Вот как он сам вспоминает это выступление в письме другу, отправленном несколько месяцев спустя:
Уильберфорс действовал вульгарно, и я решил его наказать — отчасти из-за этого, а отчасти потому, что он напыщенно нес полную чушь. Я с большим вниманием слушал господина епископа, но не смог извлечь из его слов ни одного нового факта либо довода — за вычетом, разумеется, вопроса о моих личных предпочтениях в выборе предков.
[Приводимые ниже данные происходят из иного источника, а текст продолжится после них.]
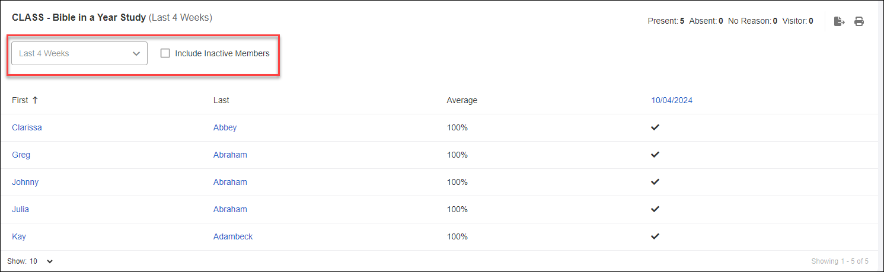Click the attendance checkmark for Julia Abraham
884x272 pixels.
655,209
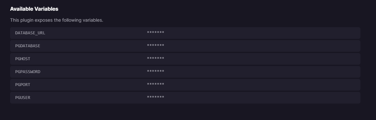Reveal the masked PGPASSWORD value
The image size is (376, 120).
(156, 71)
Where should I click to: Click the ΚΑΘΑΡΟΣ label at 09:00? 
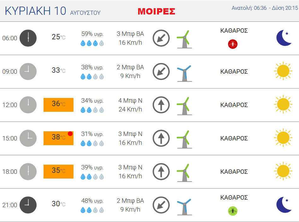(234, 71)
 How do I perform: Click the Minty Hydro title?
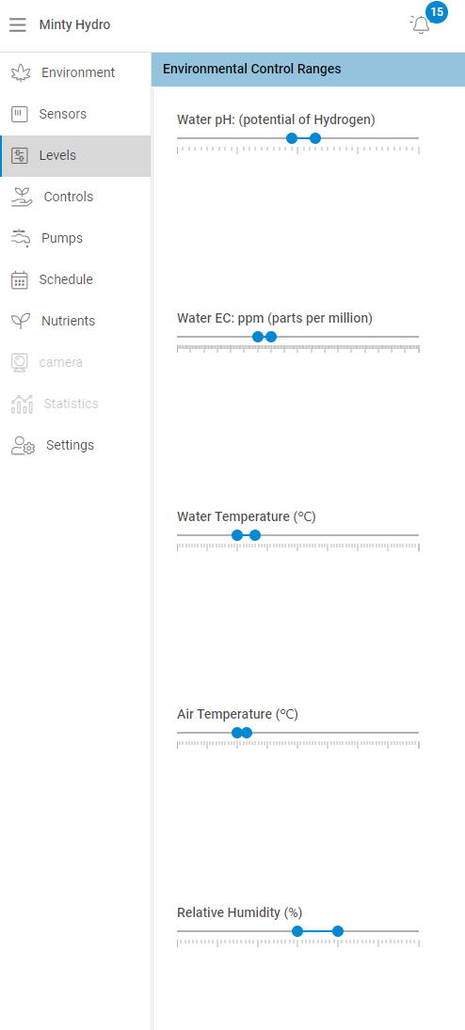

Само собой, я не использую такого рода аргументы, но, коль скоро господин епископ ими не пренебрег, возражение его преосвященству у меня было готово. “Итак, — сказал я, — раз меня ставят перед выбором, кого предпочесть — отвратительную обезьяну-пращура или же пращура-человека, от природы одаренного и влиятельного, но который все свои способности и влияние тратит только на то, чтобы сделать посмешищем строго научный спор, — то я, пожалуй, предпочту обезьяну”.
Подобное непочтение по отношению к князю церкви было невероятным, и, если слова Хаксли в действительности звучали так, то неудивительно, что они произвели сенсацию, а у благочестивой леди Брюстер (жены шотландского физика Дэвида Брюстера) вызвали обморок. Ну а Хаксли, разумеется, остался доволен произведенным эффектом.
По рядам пробежал различимый смешок, и остаток моей речи публика слушала с предельным вниманием. После меня весьма убедительно выступили Луббок и Хукер, так что совместными усилиями мы заткнули рот епископу и его сторонникам. Я был в хорошей форме и произнес то, что произнес, в наивысшей мере доброжелательно и учтиво. Спешу уверить вас в этом только ввиду разнообразных слухов: якобы я сказал, что, по мне, так лучше быть обезьяной, чем епископом.
В зале были все оксфордские профессора и еще несколько сотен человек — так что, кажется, епископ теперь подумает дважды, прежде чем ссориться с человеком науки.
Прочие свидетели запомнили эту сцену слегка иначе. Хаксли вовсе не казался спокойным (как утверждает он сам), а был “белым от ярости” и слишком возбужденным, чтобы следить за интонацией. Согласно письму Хукера, отправленному Дарвину вскоре после этих событий, Хаксли перетянул одеяло на себя, однако он не мог кричать в столь большой аудитории и уж тем более управлять ею; не ссылался на слабые места у Сэма и не излагал ничего так, чтобы заставить себя слушать. Но битва все же разгорелась. Леди Брюстер свалилась в обморок, и эмоции накалились еще более, когда выступали остальные.